• What to produce:
What is needed is an exact copy of the records below, minus any pictures.

• Material to process:
- - - - -

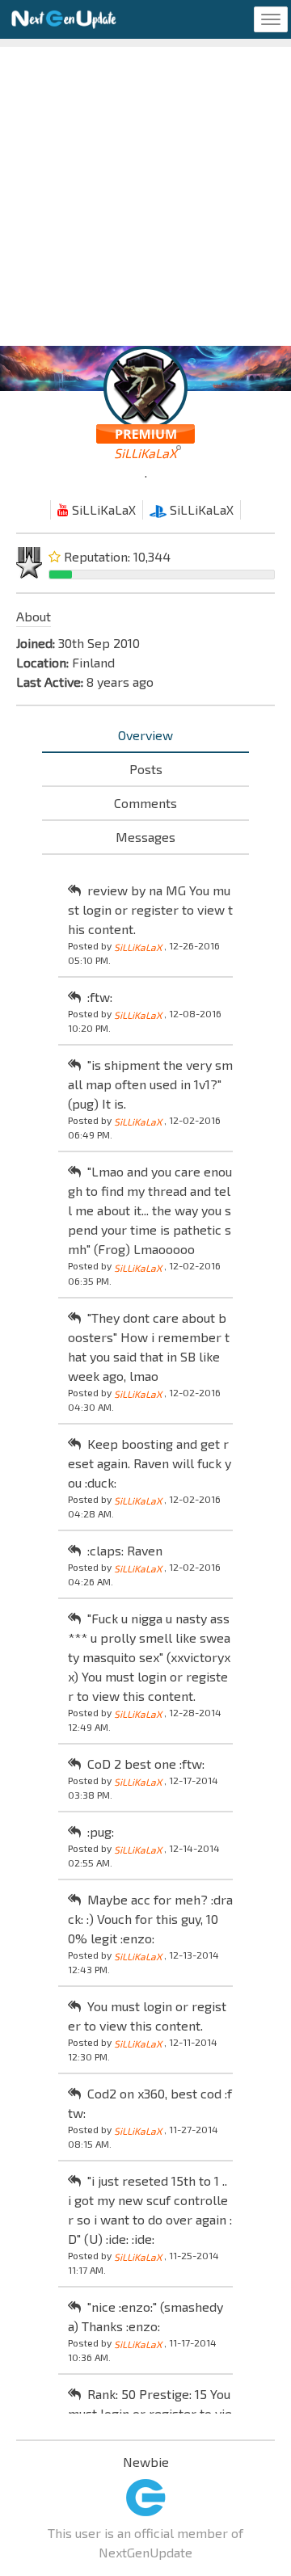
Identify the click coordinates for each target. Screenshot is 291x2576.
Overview (145, 735)
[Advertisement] (145, 192)
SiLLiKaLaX (102, 509)
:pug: (100, 1831)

- - - - -

• Response area:
Identify the click coordinates for each target. Screenshot is 291x2576.
Overview (145, 735)
[Advertisement] (145, 192)
SiLLiKaLaX (102, 509)
:pug: (100, 1831)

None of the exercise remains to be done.